The 11th Commandment: Thou Shalt Not Skinny Dip at Park City Mountain Resort

Submitted by on February 16, 2009 – 12:00 amNo Comment

Some people have a propensity for making a lot of money.

Others for being great with kids.

Mine is for repeatedly getting locked out in precarious situations.

With the kids. And without any money.

My family just returned from a ski trip to Utah. I am a proud contributor to Park City Mountain Resort’s new social media site, Snowmamas and Marketing Director Krista Parry pulled all the stops with showing us a great time. Hitting the slopes is a lifestyle that affords itself all kinds of pleasures and for us those included two days on the mountain, a daughter in ski school, a son in childcare, riding the alpine-coaster and fine-dining at Zoom and Butcher’s Chop House & Bar. (Read my official write-up here.)

We stayed in a beautiful two-bedroom Town Lift Condominium. Our accommodations had all the luxuries of home with one huge bonus: a private hot tub on the deck. After hitting the slopes each evening, we would soak our bodies as we overlooked the pulse of Park City’s Historic District.

On one such night, we had been in the hot tub for about an hour when we decided to turn in for the night. My chivalrous husband Jamie hopped out of the tub to grab our towels inside. Or at least he tried–he turned the knob to the door and nothing happened. After a chilly 5-second investigation, he surmised that the door was unlocked but the handle was loose and practically falling off its hinges. He jumped back in the hot tub to warm up before repeating his attempt multiple times.

Nada.

So, there we were: roasting in the hot tub with two little kids and no apparent way to get back into our room. Realizing the situation could quickly turn dire, I called down to a pedestrian on Main Street. He obligingly went to the condo’s lobby and had a staff member come out to assist us.

Kind of.

The staffer told us he would grab the key to our condo and let us back in. And then we waited. And waited. And waited. After about 15 minutes, I knew something was wrong. This was confirmed when the staffer stuck his head out the window of the neighboring condo.

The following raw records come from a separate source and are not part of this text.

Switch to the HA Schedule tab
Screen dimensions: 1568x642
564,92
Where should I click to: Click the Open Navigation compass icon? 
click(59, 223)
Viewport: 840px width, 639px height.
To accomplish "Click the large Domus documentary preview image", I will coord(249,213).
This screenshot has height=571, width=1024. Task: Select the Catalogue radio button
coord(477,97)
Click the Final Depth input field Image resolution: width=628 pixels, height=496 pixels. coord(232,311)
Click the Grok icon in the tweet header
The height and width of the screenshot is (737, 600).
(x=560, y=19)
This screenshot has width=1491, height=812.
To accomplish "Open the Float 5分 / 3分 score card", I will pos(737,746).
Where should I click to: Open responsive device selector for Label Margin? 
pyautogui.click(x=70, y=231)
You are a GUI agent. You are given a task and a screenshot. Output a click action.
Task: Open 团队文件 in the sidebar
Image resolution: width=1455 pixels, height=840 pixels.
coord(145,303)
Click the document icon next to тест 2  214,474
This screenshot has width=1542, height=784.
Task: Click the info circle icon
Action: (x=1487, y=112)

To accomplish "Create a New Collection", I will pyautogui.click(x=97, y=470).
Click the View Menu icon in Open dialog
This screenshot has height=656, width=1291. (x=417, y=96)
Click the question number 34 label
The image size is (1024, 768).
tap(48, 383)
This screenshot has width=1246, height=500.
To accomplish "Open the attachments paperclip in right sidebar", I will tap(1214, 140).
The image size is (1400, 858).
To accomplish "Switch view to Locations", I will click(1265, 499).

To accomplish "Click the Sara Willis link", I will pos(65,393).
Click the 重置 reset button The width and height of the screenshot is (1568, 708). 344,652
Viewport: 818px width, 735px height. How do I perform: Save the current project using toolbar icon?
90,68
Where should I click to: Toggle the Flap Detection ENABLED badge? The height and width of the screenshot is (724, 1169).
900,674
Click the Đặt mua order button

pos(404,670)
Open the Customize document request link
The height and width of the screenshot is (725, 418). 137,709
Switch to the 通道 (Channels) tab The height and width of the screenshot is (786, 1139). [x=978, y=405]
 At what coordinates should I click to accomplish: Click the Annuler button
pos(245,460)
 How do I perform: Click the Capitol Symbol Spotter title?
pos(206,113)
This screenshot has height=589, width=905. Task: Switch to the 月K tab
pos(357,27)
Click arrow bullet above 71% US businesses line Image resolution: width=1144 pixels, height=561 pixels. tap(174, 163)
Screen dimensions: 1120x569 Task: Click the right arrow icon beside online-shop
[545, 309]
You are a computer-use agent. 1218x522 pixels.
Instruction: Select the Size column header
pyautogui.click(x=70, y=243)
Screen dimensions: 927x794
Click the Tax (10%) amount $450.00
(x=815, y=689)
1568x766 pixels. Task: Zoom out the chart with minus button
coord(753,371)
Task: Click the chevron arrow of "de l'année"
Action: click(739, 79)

“The door is locked,” he yelled.

No duh. Isn’t that what the hotel’s master key is for?

“I’m not talking about the dead bolt,” he expounded. “Someone put the chain on the door so we have no way to get in.”

That “someone” was me. And my little attempt at safety had proved to be quite the opposite.

I envisioned the fire department racing to the scene and a crowd gathering around snapping pictures as we were rescued from our second-floor entrapment. Our exposé would be included in the local newspaper and I would be infamous…in my bathing suit.

Not exactly Sports Illustrated Swimsuit Edition worthy.

Just as I was starting to have a panic attack, my faithful 4-year-old daughter suggested she say a prayer. Shortly after she explained her mother’s incompetency to The Man Upstairs, the staffer was able to break into the condo.

Despite all the drama, it could have been worse. Later that night after the kids had gone to bed, Jamie and I were surreptitiously planning a little skinny dip of our own.

Talk about front-page exposés.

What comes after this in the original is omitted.